*** Block opens ***

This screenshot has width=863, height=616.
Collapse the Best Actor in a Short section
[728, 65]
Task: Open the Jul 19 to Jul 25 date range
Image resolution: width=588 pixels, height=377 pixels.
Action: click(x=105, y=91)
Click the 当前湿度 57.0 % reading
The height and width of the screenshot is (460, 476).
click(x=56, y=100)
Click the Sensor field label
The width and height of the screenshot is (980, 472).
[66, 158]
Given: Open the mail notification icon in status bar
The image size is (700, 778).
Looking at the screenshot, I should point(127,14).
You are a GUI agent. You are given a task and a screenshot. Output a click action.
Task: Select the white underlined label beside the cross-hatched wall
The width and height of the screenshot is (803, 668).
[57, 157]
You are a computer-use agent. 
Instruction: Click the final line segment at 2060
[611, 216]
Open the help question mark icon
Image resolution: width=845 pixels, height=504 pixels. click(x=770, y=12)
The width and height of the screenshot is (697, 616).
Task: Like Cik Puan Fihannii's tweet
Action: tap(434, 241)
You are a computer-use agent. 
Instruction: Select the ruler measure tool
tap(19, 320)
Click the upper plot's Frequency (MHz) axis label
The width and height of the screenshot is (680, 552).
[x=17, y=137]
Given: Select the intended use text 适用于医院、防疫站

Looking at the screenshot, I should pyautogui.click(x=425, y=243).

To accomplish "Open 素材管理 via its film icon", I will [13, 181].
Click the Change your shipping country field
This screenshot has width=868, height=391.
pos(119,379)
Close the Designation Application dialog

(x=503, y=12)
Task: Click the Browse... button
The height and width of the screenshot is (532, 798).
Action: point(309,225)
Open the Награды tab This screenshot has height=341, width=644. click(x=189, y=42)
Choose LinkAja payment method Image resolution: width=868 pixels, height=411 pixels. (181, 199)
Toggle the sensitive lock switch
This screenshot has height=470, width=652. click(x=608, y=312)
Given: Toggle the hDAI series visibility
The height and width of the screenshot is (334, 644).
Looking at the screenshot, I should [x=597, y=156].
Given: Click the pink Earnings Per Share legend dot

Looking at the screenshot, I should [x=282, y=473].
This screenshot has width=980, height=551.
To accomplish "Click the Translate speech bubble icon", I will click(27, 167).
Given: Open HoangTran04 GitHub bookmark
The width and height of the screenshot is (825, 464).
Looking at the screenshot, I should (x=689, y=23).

*** Block closes ***

**The problem:**
Please report the number of lines in the data that include the word "accomplish", and add no other text.

**Task solution:**
2